🤖 AI Summary
This work proposes a training-free generative modeling framework that circumvents the high computational cost and compositional rigidity of conventional large-scale neural network approaches. By leveraging kernel methods and stochastic differential equations (SDEs), the method constructs a P-dimensional linear system to directly solve for the SDE drift term and employs Girsanov’s theorem to design a stable diffusion coefficient, effectively mitigating the divergence issue at initial time steps. The framework flexibly incorporates mappings such as scattering transforms or pretrained features without requiring explicit training.
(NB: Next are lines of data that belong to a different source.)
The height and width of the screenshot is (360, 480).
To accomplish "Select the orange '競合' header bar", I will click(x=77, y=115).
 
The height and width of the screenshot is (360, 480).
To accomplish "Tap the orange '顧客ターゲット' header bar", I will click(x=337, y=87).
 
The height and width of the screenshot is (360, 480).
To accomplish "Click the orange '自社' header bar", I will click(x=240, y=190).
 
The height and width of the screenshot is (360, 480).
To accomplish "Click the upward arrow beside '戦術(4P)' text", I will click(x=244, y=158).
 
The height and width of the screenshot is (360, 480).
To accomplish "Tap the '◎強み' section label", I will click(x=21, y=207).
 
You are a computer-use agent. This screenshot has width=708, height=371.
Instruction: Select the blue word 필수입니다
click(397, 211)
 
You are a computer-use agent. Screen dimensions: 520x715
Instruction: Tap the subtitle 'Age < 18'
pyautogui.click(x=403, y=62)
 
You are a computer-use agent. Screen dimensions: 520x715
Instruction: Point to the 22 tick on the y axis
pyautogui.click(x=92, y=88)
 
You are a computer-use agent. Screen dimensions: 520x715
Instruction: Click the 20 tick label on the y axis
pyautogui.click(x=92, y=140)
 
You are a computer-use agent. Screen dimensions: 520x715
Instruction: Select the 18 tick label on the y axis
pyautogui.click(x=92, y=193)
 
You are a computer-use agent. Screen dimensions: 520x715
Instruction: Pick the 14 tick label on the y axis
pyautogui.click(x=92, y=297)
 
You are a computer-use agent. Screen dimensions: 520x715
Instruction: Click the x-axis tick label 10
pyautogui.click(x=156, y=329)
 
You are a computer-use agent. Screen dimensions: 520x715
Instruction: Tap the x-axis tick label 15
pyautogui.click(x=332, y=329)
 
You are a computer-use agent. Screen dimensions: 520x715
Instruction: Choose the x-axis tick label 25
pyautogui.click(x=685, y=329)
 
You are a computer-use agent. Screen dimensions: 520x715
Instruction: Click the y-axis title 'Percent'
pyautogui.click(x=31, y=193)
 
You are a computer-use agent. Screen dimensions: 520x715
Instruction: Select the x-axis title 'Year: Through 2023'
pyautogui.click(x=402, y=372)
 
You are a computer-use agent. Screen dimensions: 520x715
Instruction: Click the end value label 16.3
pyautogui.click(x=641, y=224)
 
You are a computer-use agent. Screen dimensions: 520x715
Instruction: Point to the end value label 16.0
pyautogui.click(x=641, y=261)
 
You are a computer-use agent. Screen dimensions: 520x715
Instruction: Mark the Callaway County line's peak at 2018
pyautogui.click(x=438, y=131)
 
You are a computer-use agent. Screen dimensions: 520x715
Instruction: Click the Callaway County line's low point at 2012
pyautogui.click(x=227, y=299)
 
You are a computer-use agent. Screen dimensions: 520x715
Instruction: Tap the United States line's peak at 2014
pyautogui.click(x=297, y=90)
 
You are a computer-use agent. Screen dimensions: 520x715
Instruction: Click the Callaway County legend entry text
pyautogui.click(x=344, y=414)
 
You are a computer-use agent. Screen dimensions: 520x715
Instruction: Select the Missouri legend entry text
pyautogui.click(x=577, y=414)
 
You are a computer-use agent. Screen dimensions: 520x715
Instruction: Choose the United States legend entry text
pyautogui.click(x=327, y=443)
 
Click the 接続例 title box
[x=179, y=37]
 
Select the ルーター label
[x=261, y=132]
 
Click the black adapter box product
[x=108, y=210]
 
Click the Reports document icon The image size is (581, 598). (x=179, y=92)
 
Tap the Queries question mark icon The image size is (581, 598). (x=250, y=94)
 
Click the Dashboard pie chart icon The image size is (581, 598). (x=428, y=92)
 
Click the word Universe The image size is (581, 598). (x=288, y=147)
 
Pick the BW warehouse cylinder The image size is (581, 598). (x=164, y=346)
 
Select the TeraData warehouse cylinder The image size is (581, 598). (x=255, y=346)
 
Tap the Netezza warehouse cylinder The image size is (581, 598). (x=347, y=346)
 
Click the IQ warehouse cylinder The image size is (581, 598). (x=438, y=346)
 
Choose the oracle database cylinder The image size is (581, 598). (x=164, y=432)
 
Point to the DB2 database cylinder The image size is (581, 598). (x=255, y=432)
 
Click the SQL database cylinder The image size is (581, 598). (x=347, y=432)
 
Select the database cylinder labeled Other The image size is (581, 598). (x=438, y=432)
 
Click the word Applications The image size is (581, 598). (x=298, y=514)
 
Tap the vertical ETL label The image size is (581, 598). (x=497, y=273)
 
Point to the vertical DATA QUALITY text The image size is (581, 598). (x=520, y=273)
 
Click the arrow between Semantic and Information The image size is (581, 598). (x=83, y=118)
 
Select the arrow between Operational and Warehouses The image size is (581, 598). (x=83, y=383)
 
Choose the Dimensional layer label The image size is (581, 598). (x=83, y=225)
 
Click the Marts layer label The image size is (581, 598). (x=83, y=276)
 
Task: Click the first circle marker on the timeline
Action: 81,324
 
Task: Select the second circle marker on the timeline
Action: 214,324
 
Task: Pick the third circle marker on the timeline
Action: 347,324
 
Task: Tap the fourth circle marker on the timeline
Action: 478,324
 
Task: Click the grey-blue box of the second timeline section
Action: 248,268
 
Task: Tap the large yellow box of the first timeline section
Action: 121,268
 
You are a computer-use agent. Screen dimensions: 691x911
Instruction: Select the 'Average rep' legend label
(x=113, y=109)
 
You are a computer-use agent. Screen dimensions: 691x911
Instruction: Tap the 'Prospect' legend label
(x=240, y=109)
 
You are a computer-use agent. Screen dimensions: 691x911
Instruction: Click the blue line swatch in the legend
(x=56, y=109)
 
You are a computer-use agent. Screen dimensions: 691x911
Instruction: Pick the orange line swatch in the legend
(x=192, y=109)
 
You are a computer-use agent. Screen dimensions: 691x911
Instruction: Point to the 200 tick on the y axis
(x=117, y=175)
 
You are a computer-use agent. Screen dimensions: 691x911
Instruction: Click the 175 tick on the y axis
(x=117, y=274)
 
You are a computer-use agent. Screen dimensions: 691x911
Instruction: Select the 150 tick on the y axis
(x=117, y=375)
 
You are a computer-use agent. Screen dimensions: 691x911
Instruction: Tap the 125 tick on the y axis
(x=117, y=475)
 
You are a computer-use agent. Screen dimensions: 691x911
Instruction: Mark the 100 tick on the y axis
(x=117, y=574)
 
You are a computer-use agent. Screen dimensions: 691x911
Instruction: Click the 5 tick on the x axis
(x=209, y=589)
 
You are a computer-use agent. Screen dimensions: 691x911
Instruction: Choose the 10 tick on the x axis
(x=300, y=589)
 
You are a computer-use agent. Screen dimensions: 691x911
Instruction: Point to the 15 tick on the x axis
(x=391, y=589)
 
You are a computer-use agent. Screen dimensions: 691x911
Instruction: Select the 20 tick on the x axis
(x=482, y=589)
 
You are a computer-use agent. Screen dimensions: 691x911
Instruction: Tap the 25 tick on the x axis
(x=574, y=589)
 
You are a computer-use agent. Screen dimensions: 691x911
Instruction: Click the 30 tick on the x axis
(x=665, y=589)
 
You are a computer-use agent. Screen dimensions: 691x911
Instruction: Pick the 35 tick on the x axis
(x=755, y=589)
It demonstrates strong empirical performance across diverse domains—including financial time series, turbulent flow data, and image generation—producing high-quality samples while maintaining theoretical rigor and computational efficiency.
📝 Abstract
We develop a kernel method for generative modeling within the stochastic interpolant framework, replacing neural network training with linear systems. The drift of the generative SDE is $\hat b_t(x) = \nablaφ(x)^\topη_t$, where $η_t\in\R^P$ solves a $P\times P$ system computable from data, with $P$ independent of the data dimension $d$. Since estimates are inexact, the diffusion coefficient $D_t$ affects sample quality; the optimal $D_t^*$ from Girsanov diverges at $t=0$, but this poses no difficulty and we develop an integrator that handles it seamlessly. The framework accommodates diverse feature maps -- scattering transforms, pretrained generative models etc. -- enabling training-free generation and model combination. We demonstrate the approach on financial time series, turbulence, and image generation.